# Metal sign?



## carobran (Mar 3, 2012)

Does anyone know how i can clean this good without damaging the paint?I'd use Bar Keepers friend but I think this is a little big for that.I'd like to try and get some of the rust and staining off.We haven't even washed it off yet so I'm not sure how much will just wash off and how much won't.


----------



## old.s.bottles (Mar 3, 2012)

Ive heard some stories about people doing great repair/cleaning of those signs but it costs a pretty penny. You may just want to leave it as is until you can afford to have it done right. If you do want to try cleaning it yourself with chemicals, just test out a small spot first. Great sign, now you gotta dig the bottle to go with it.


----------



## BillinMo (Mar 3, 2012)

WHAT IS BEING ASKED: Copy the metal sign thread word for word from "Ive heard some" to "go with it.".

DATA BLOCK:

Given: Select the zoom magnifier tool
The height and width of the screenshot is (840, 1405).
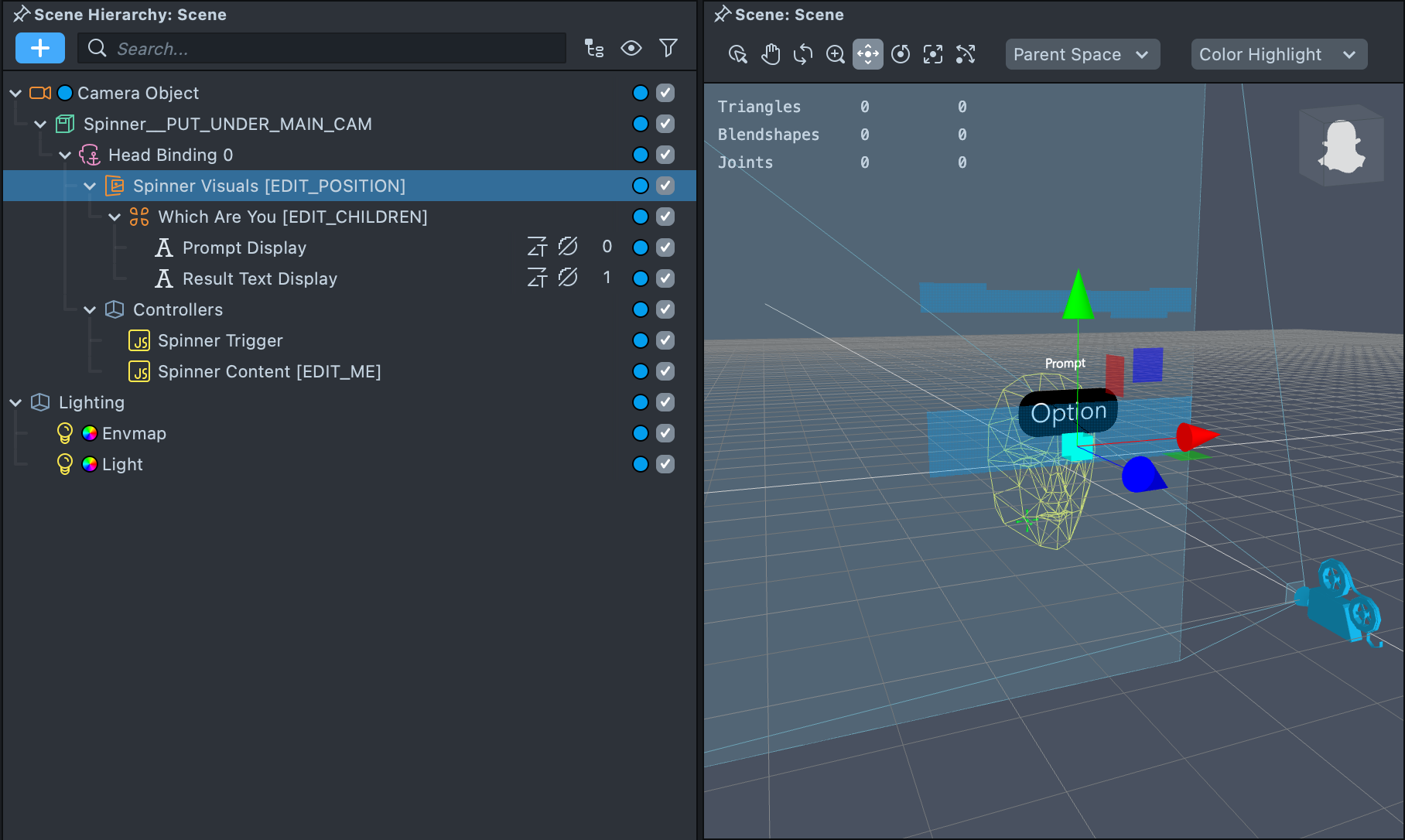Looking at the screenshot, I should coord(836,54).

RESPONSE TO THIS TASK:
Ive heard some stories about people doing great repair/cleaning of those signs but it costs a pretty penny. You may just want to leave it as is until you can afford to have it done right. If you do want to try cleaning it yourself with chemicals, just test out a small spot first. Great sign, now you gotta dig the bottle to go with it.